_Exercise brief:_ Pictures are to be omitted. Output only the lines from the one containing "You are a GUI" through the end of the data, word for word.

_Supplied information:_

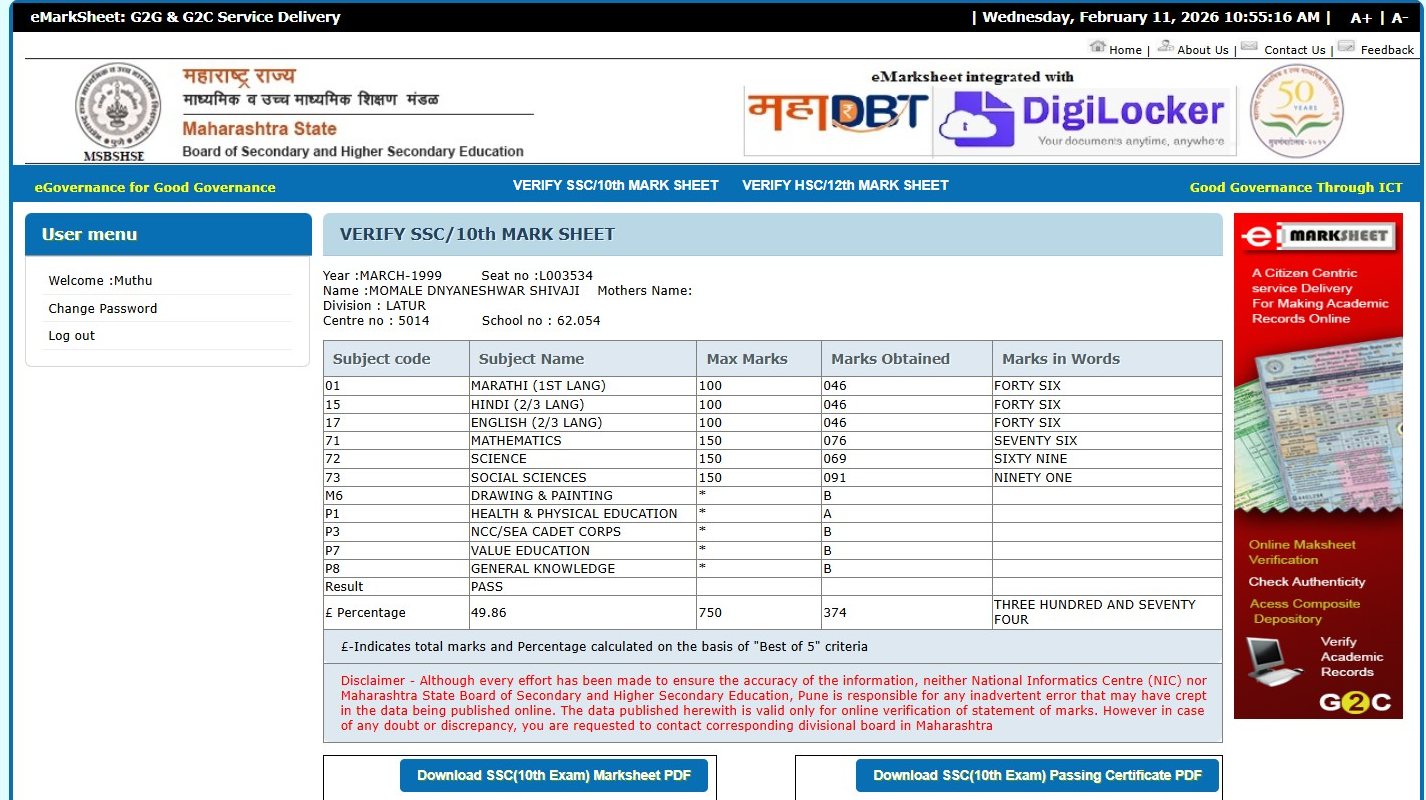Download SSC Marksheet PDF
The width and height of the screenshot is (1426, 800).
coord(553,776)
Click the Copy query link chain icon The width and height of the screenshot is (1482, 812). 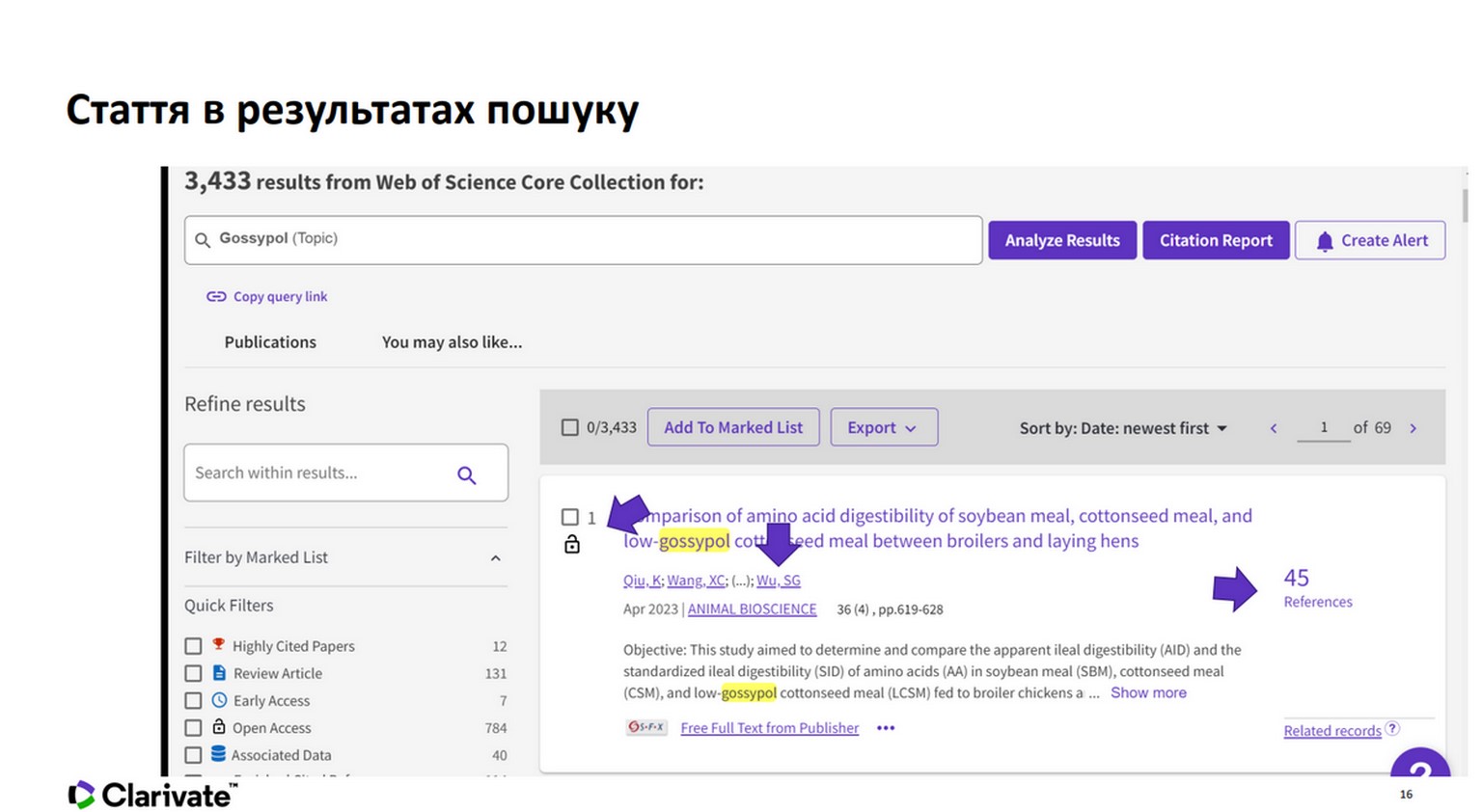[216, 296]
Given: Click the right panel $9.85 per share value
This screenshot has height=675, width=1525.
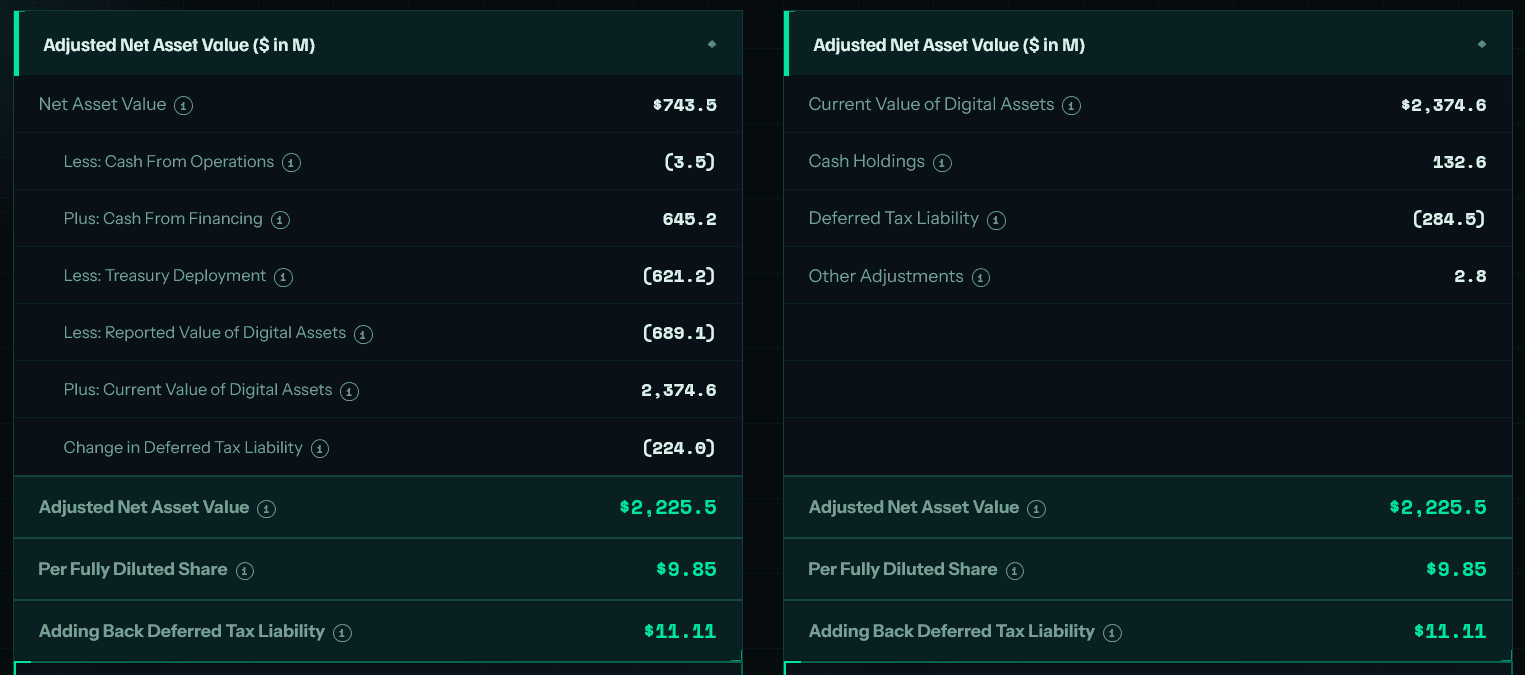Looking at the screenshot, I should (x=1456, y=569).
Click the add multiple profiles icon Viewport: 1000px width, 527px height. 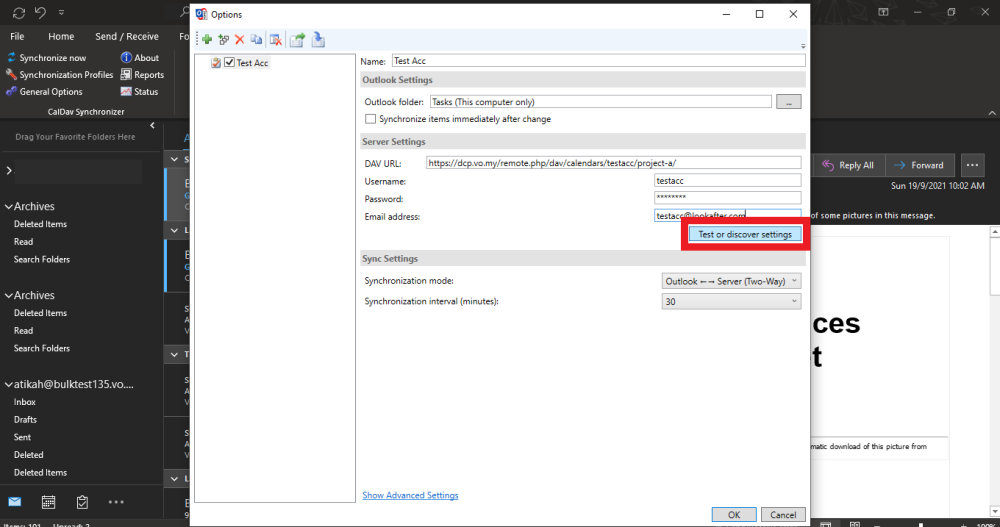(223, 40)
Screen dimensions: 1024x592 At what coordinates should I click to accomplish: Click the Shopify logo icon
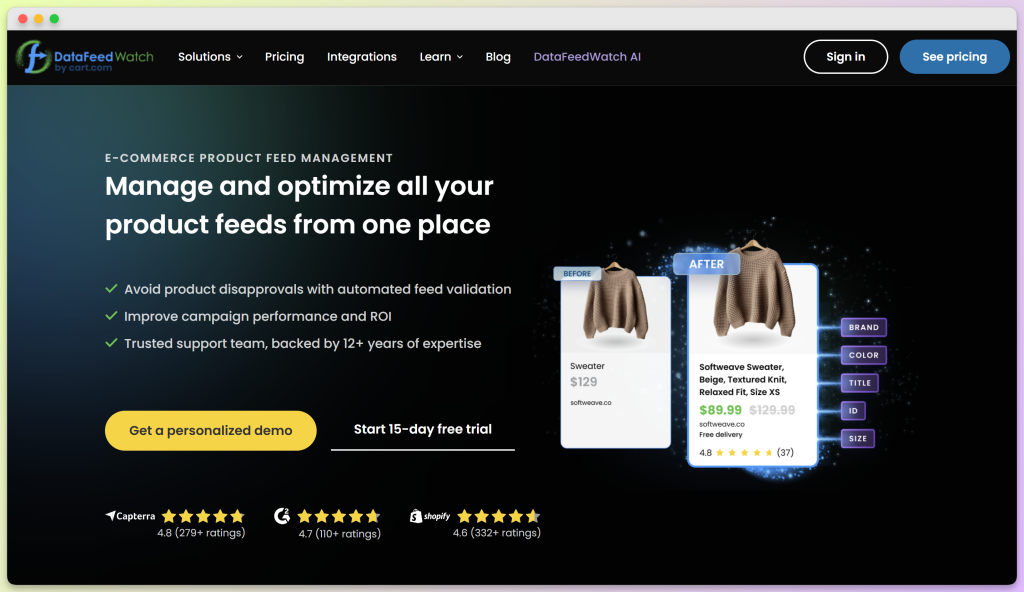pos(417,516)
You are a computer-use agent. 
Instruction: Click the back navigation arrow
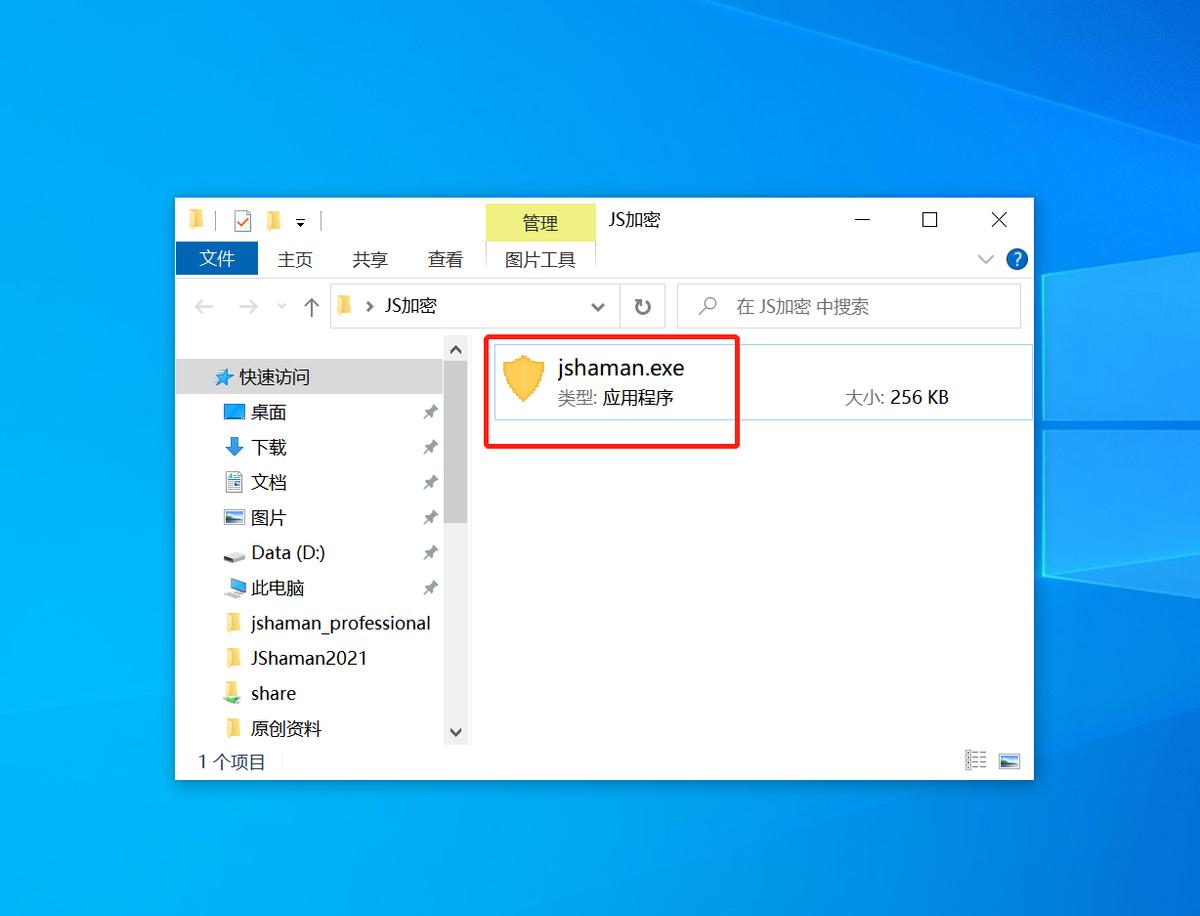click(x=204, y=306)
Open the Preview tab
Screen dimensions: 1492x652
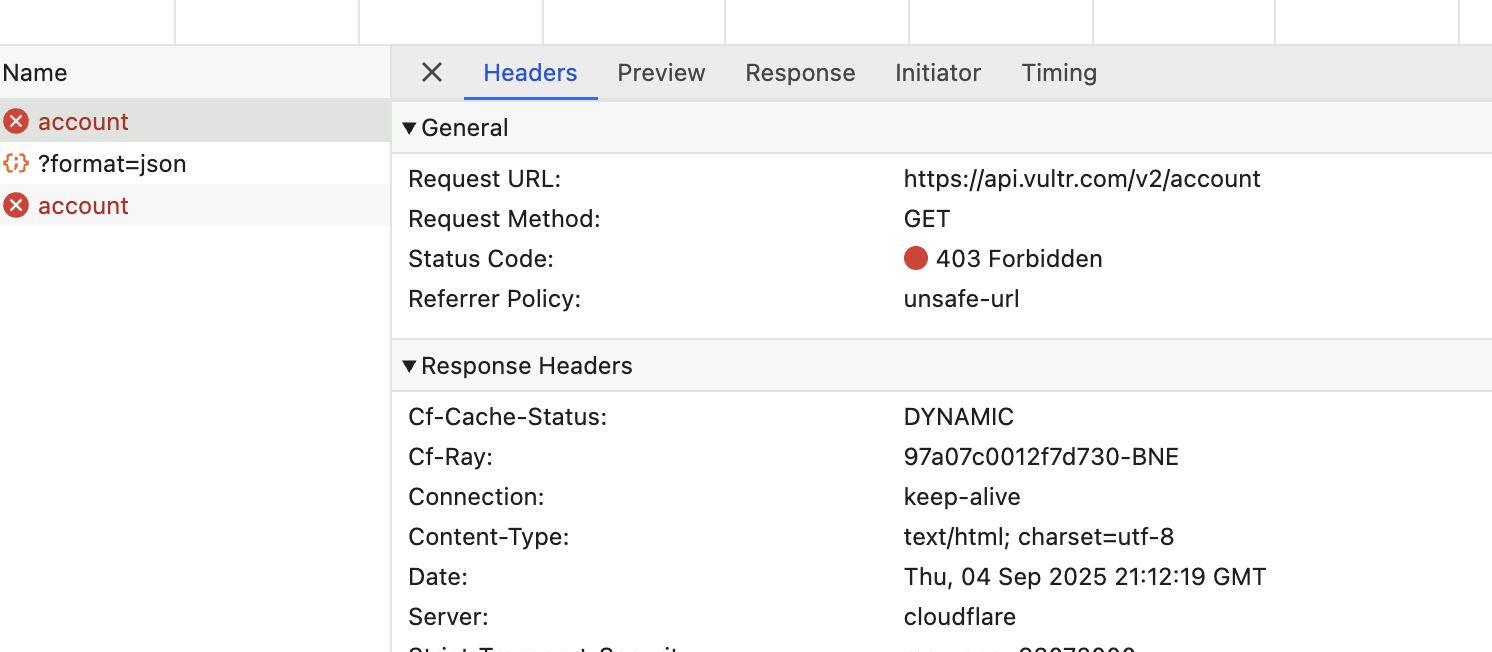661,73
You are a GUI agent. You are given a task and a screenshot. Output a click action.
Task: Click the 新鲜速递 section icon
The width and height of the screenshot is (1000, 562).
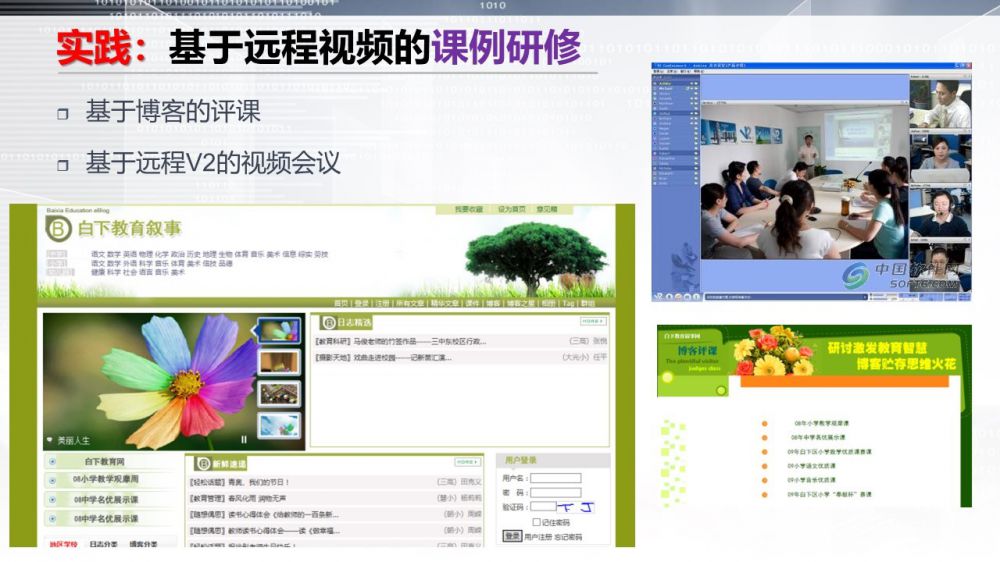[201, 463]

_Solution:_
You are a GUI agent. You are given a task and a screenshot. Output a click action.
Task: Click the 新鲜速递 section icon
The width and height of the screenshot is (1000, 562).
[201, 463]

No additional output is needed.